More than zombies or the survivors that are worse than the zombies, this game is about the relationship between a taciturn old smuggler and a teenage girl who might just be mankind’s savior. Okay, wait, an old bastard redeems himself by protecting a young girl who reminds him of his lost family? A girl who might be everybody’s last hope? That sounds almost as familiar as any old zombie yarn. Again, though, the delicacy with which that relationship is portrayed compensates for some of that familiarity, from the halting dialogue that sounds like real human interaction and that always remains a bit more thoughtful than you expect from a videogame, to the superb voice acting from Growing Pains’ Ashley Johnson and current voice-over superstar Troy Baker (more resonant here than in Bioshock Infinite).
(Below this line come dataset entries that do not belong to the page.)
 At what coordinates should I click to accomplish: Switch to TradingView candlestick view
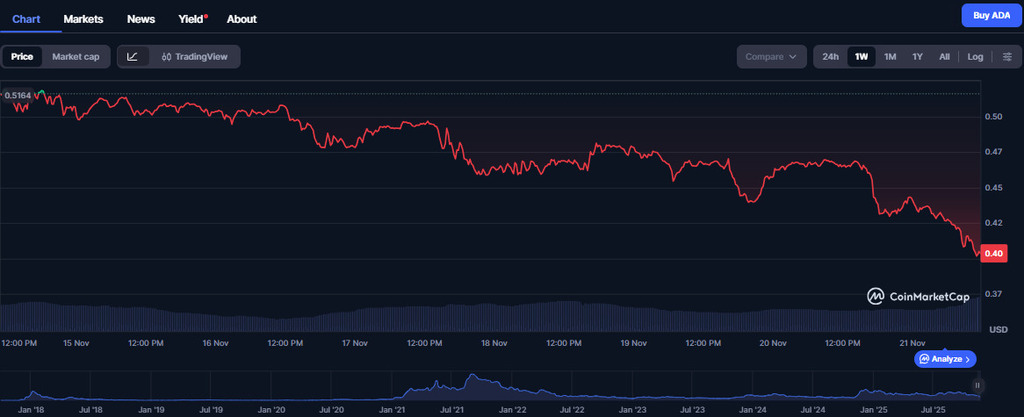tap(195, 57)

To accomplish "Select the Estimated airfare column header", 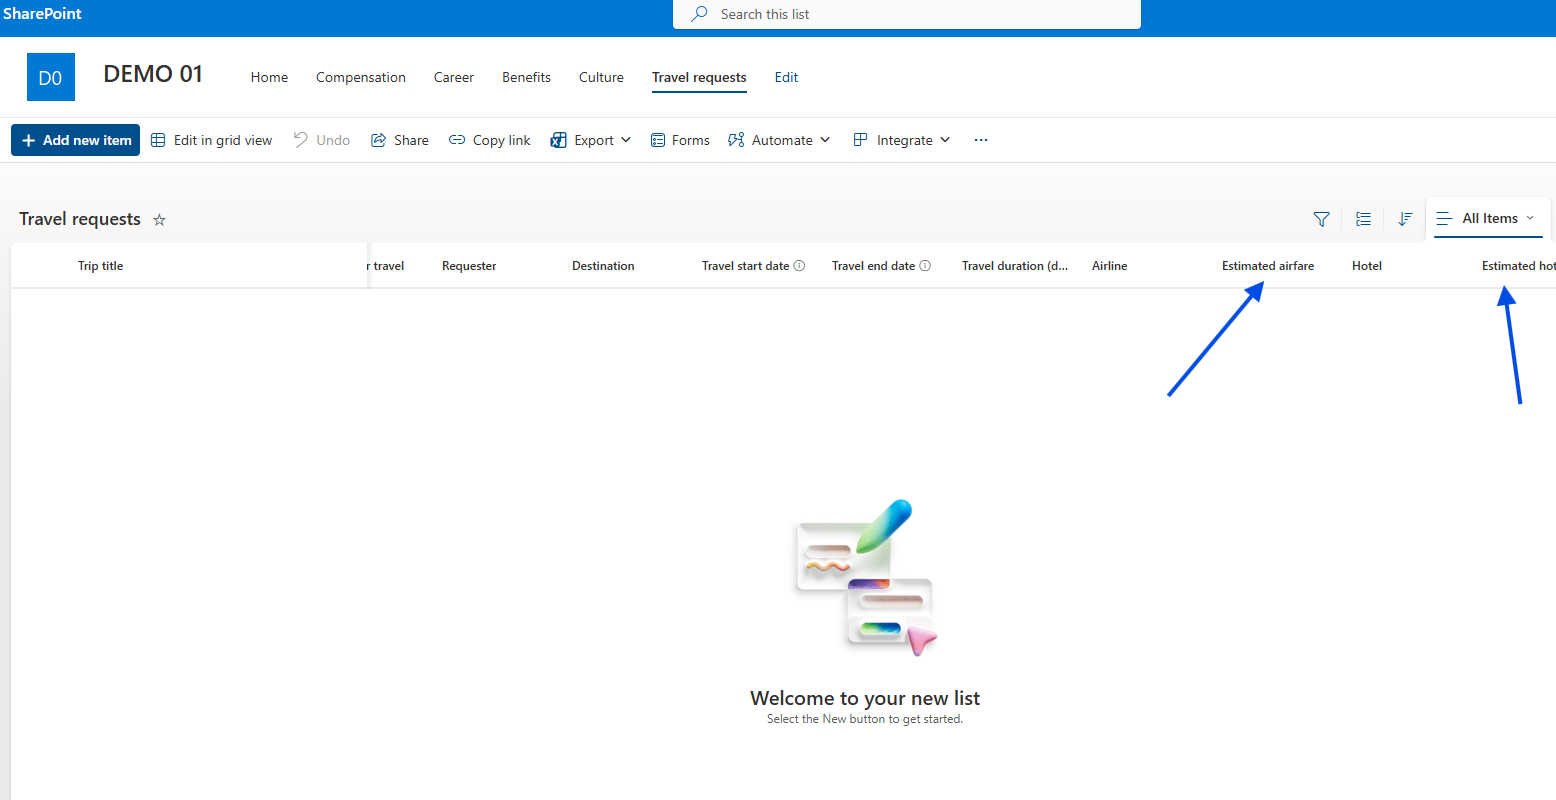I will click(x=1267, y=266).
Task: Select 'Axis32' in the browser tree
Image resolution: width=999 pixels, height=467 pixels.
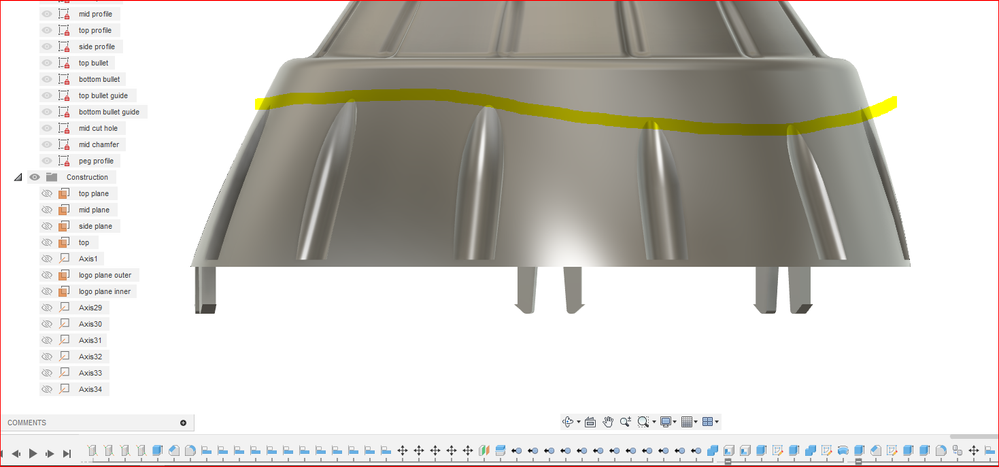Action: [90, 356]
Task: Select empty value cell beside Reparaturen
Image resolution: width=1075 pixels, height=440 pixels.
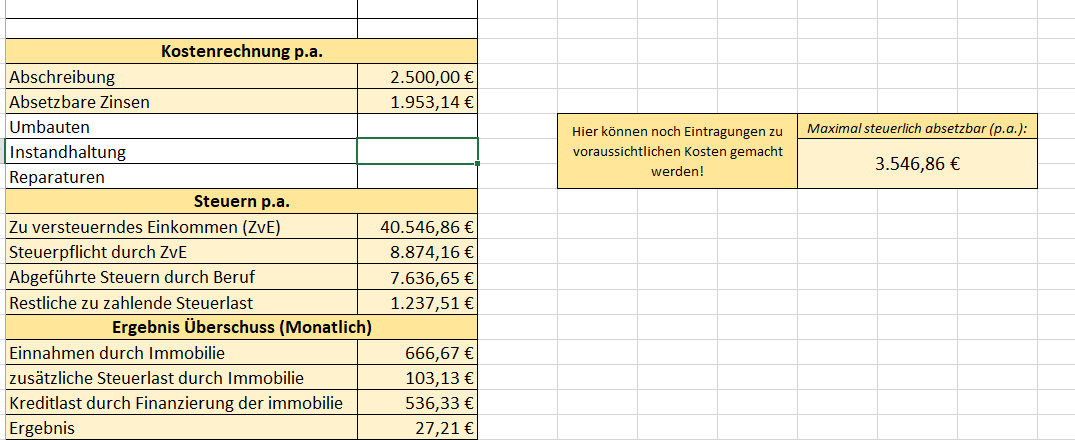Action: (x=417, y=177)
When The Last of Us falters, it is only slightly, and entirely expected. It’s when it acts most like a videogame. One of the strengths of using zombies in a game is that the excessive number of enemies normally found in games is accounted for right there in the concept. In The Last of Us trying to figure out the best tactic to confront or avoid a mass of zombies can be as intellectually thrilling as a good puzzle or strategy game. Stealth doesn’t always work, though, and there’s not always time to prepare, and when The Last of Us turns into a shooter it loses its identity. Like Uncharted, The Last of Us runs through an absurd number of (undead) corpses, with old Joel and immune Ellie killing a few football teams worth of men. The action remains tenser and less cartoonish than most shooters, but the sheer amount of shoot-outs and strangulations still undercut the naturalism of the cut-scenes.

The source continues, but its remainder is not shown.